Über den Dächern Bad Reichenhalls lebt ein Unikum namens Od*Chi. Im Schatten des Unternbergs pflegt er sein ebenso naturnahes wie spirituelles Dasein – inspiriert von indigenen Völkern und Traditionen aus den verschiedensten Erdteilen.

Fotos: Andreas Jacob 

Als der Bub da in kurzen Hosen einen Feldweg am Rande Steinhörings im Landkreis Ebersberg entlang stapfte und keck in die Kamera grinste, hat man ihn noch ganz profan Christian gerufen. Christian Enderlein, um genau zu sein. Auf welche Gratwanderungen er sich später begeben, welche verschlungenen, manchmal auch abseitigen Pfade er als Erwachsener beschreiten würde, konnten die Eltern (Gott habe sie selig), da noch nicht ahnen. Er selbst schon gleich gar nicht, als unschuldiger Knirps. Obwohl sich erste anarchistische Anwandlungen schon bald gezeigt haben sollen, in der Schule nämlich, namentlich im Religionsunterricht. Da habe er zwar schon immer einen Einser eingeheimst, erinnert sich Enderlein, „aber ned, weil i der angenehmste oder fleißigste Schüler war, sondern der kritischste.“ Diese ganzen Leitsätze und angeblichen Tatsachen habe er einfach gerne hinterfragt. Und schon früh habe er gespürt, dass Jesus zwar ein „cooler Typ“ gewesen sein muss, die Institution Kirche aber, Gott bewahre… 

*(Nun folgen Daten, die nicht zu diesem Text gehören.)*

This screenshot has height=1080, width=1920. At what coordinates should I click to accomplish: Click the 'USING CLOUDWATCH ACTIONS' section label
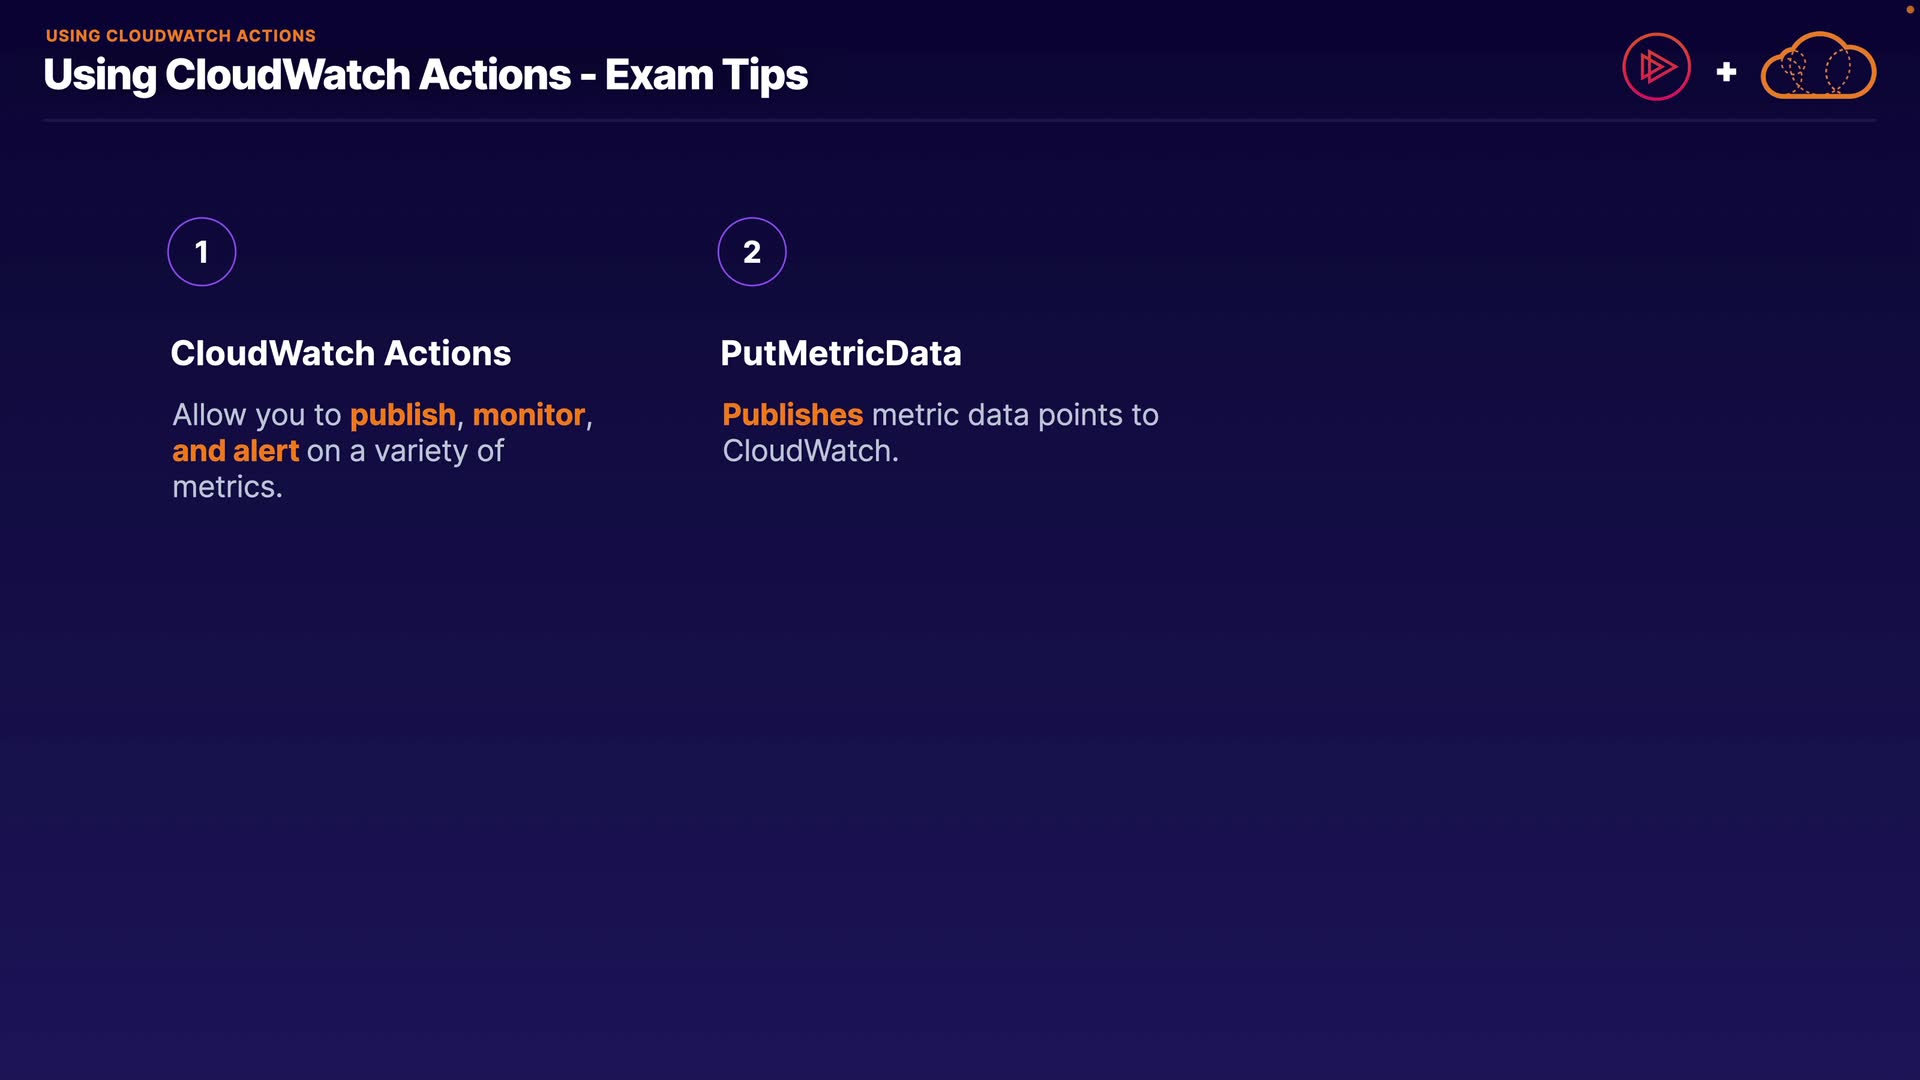tap(181, 36)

Ist immer schon gern seine eigenen Wege gegangen, der Od*Chi – hier am Rande Steinhörings.

Immerhin: Die Zweifel an „gottgegebenen“ Bibelsprüchen und die Diskussionen darüber, welcher Gott denn wohl der einzig wahre sei, dürften die Saat gelegt haben für jene ebenso tiefe wie vielschichtige Spiritualität, die Enderlein im Laufe der Jahre entwickeln sollte. Bis hin zu einer Art Taufe. Denn schon lange nennt sich der 58-Jährige nicht mehr Christian Enderlein. Das erlauben sich nur noch die Behörden. Uns begrüßt in seinem Hütterl oberhalb von Bad Reichenhall, im sogenannten Nonner Oberland: Od*Chi, seines Zeichens Alpenbarde, Esoterik-Kabarettist, Naturklang-Musiker, Brennglas-Virtuose, bajuwarischer Ureingeborener, Kräutersammler, Pfadfinder – kurzum: ein Lebenskünstler, wie er nur in ganz seltenen Büchern steht. 

Schwitzhüttenrituale und Kräutersuche

Das ebenso niedliche wie symbolträchtige Foto versteckt sich auf dem Fensterbrett seiner kleinen Stube, die als Wohnzimmer, Büro und Zeichenatelier dient und mit entsprechenden Utensilien vollgestopft ist. Stifte, Stoffe, eine Computerecke, eine Art Altar zum Gedenken an die Mama, Deko-Krimskrams in Vitrinen; dass es etwas beengt zugeht bei ihm, ist dem Od*Chi herzlich egal, er verbringt – wie es sich für einen Freigeist gehört – eh die meiste Zeit im Freien. Da sammelt er dann beispielsweise Wildkräuter wie Echte Goldrute, Johanniskraut, Meisterwurz oder Thymian für seine Tees und anderweitigen Tinkturen, die auf einem Holzregal im schmalen Flur zur Verkostung bereit stehen.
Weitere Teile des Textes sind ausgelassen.